|Basic Malaria Microscopy (part I and II) (WHO - OMS, 1991, 72 p.)|
By the end of this Unit you should be able to:
· describe the life cycle of the malaria parasite in humans
· describe that part of the life cycle which is spent in the female Anopheles mosquito (the vector of malaria)
· recall the various stages of the malaria parasite found in human blood.
The liver phase
When an infected female Anopheles mosquito bites a human being, malaria parasites are introduced into that person.
The parasites move quickly to the liver, where each invades a liver cell. Over a period of 7-21 days the parasite grows and reproduces. Finally the liver cell bursts, releasing parasites into the bloodstream, where each attaches to and invades a red blood cell.
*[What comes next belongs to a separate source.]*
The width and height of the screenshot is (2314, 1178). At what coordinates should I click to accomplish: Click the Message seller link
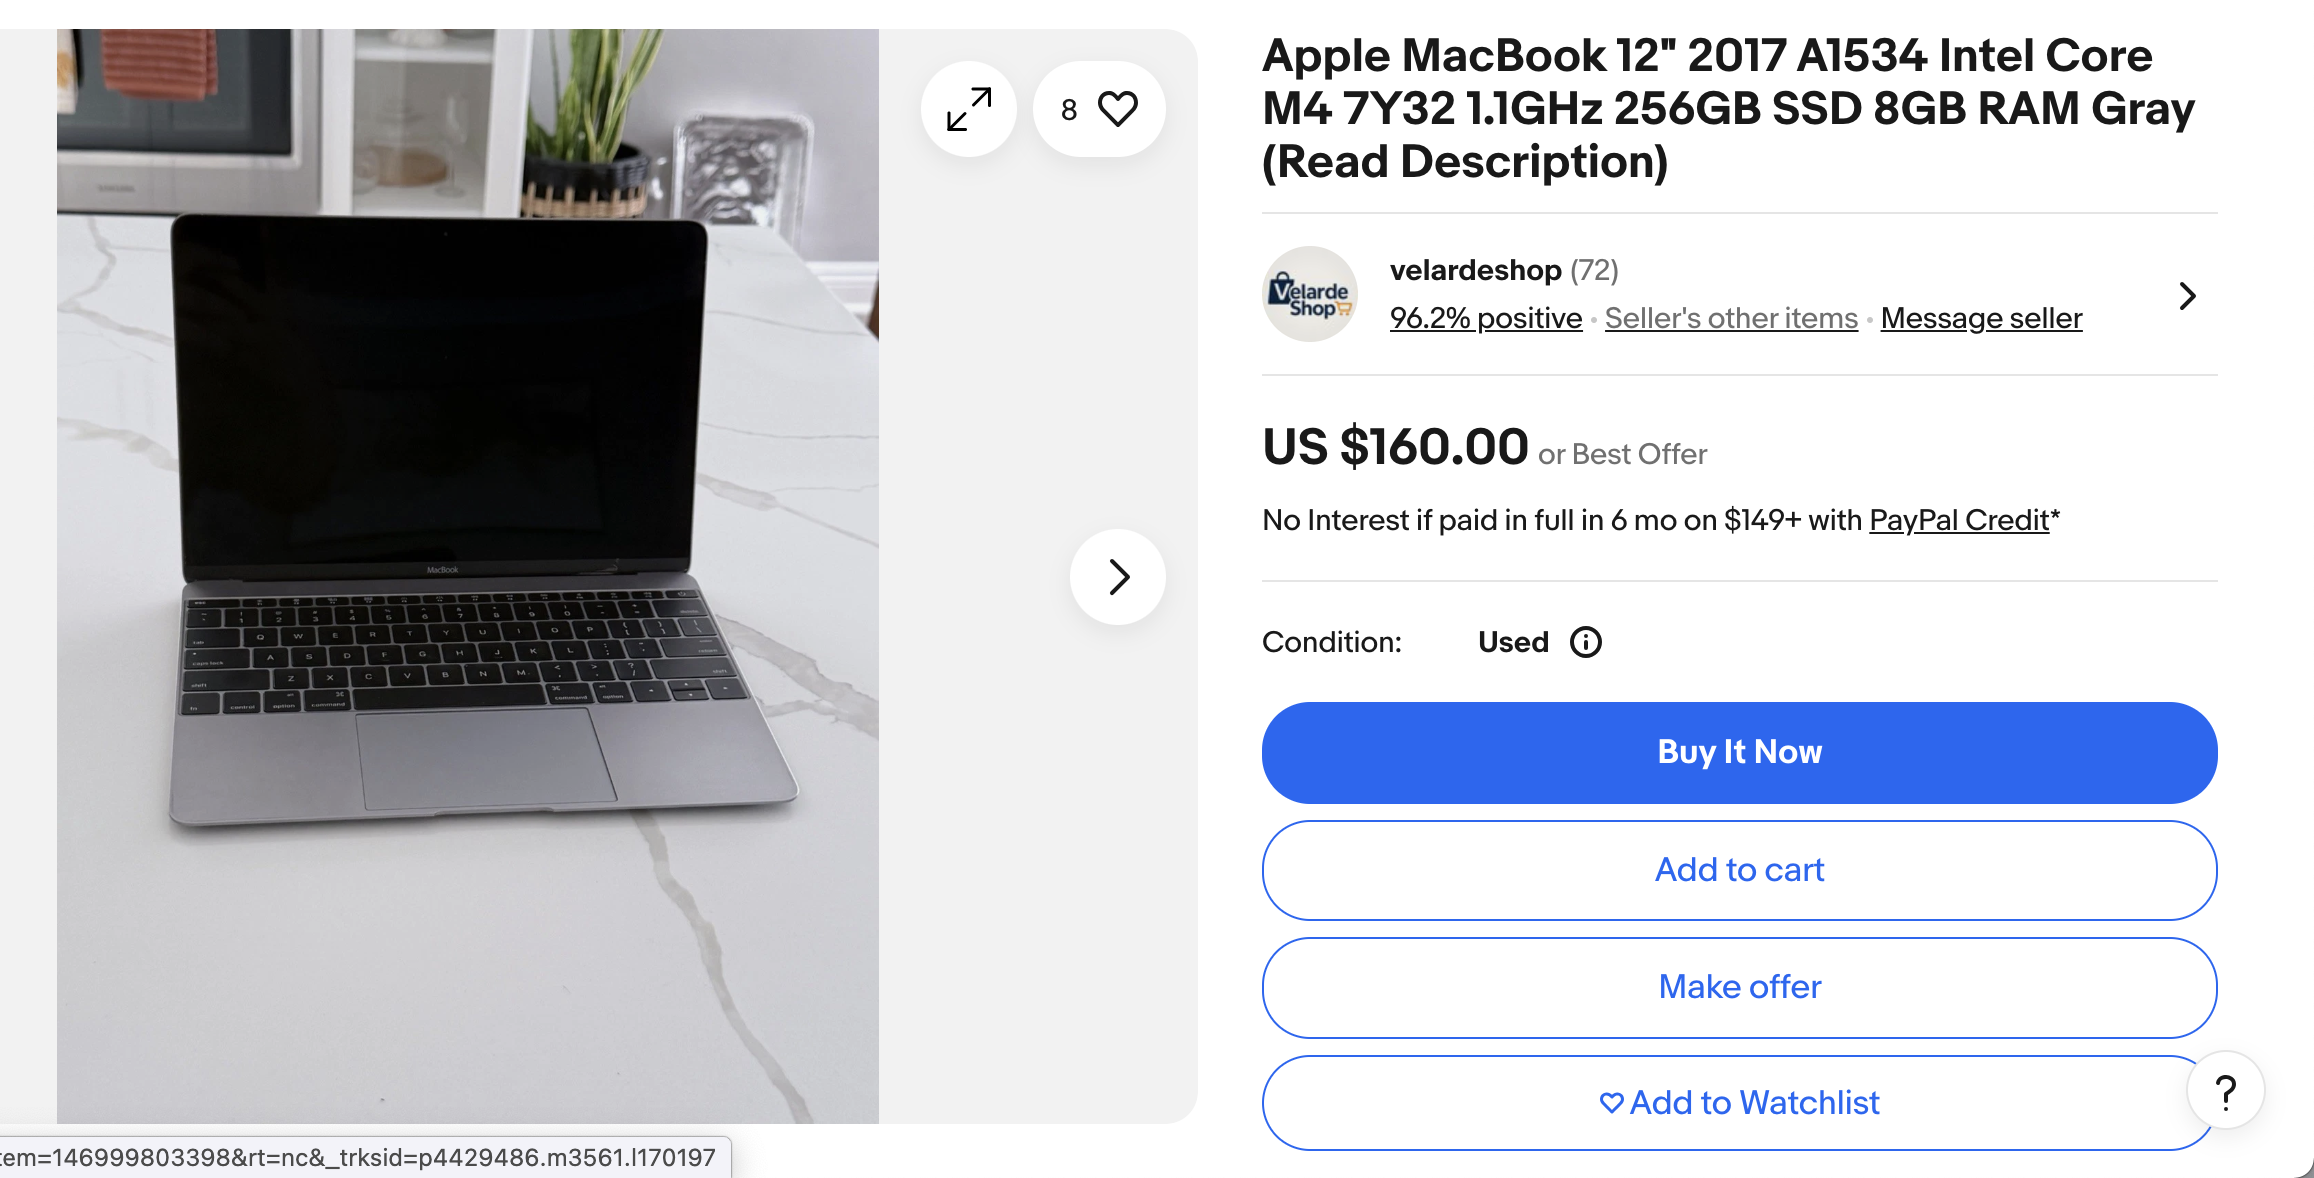pyautogui.click(x=1981, y=318)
This description is invariably true of Plasmodium falciparum and P. malariae infections. In P. vivax and P. ovale infections, however, some of the parasites remain in the liver and do not reproduce immediately. It is these dormant parasites that are responsible for the relapses that occur in patients with P. vivax and P. ovale infections.
The blood phase
From the work you have done in earlier Learning Units you will already be familiar with the different stages of the blood phase, which are shown diagrammatically in Fig. 5.
In the mosquito
The sexual phase of the malaria life cycle takes place in the stomach of the mosquito. Soon after the female Anopheles mosquito has ingested blood from an infected person, the male gametocytes (microgametocytes) each produce 4-8 flagella. These flagella enter, and fertilize, the female gametocytes (macrogametocytes). The mobile products of this fertilization burrow through the stomach wall and develop into cysts in the lining of the abdomen. When the cysts rupture, they release sporozoites which eventually enter the salivary glands. After a period of time which varies according to the species of mosquito and the ambient temperature but which is usually between 7 and 14 days, the anopheline mosquito is able to transmit malaria.